### Records from a pointing dataset
%%
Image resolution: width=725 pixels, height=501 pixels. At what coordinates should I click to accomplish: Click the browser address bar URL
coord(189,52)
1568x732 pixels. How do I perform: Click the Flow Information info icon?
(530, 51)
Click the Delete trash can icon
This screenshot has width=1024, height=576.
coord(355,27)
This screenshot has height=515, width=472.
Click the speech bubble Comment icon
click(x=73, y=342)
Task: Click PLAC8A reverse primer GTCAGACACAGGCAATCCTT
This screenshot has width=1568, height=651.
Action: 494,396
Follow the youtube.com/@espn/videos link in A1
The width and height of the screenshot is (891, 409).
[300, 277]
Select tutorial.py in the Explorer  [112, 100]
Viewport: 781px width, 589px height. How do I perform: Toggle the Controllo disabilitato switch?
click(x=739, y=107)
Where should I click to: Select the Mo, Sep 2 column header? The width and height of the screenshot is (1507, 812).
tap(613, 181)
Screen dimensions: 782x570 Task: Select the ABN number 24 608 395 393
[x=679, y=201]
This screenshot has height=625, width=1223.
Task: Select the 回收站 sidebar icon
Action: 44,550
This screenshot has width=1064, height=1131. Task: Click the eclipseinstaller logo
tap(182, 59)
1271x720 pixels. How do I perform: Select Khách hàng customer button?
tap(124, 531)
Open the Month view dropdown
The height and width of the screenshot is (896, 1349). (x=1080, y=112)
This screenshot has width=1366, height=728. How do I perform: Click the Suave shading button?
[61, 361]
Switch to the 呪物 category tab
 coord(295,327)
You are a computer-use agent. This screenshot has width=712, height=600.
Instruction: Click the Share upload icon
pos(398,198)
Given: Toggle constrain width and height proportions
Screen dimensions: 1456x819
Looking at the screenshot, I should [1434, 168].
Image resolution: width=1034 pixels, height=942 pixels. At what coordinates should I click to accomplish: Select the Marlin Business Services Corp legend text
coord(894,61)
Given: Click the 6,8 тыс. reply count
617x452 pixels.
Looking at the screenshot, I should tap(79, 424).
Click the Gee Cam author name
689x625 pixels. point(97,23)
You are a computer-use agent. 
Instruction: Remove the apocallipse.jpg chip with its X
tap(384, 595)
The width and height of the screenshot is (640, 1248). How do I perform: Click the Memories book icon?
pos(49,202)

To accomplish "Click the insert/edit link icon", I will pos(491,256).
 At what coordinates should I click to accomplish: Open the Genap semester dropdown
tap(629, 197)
%%
### Task brief
Repeat the lines of data above word for word, from the line containing "Switch to the 呪物 category tab" through the line containing "coord(894,61)", both included.

### Task answer
Switch to the 呪物 category tab
 coord(295,327)
You are a computer-use agent. This screenshot has width=712, height=600.
Instruction: Click the Share upload icon
pos(398,198)
Given: Toggle constrain width and height proportions
Screen dimensions: 1456x819
Looking at the screenshot, I should [1434, 168].
Image resolution: width=1034 pixels, height=942 pixels. At what coordinates should I click to accomplish: Select the Marlin Business Services Corp legend text
coord(894,61)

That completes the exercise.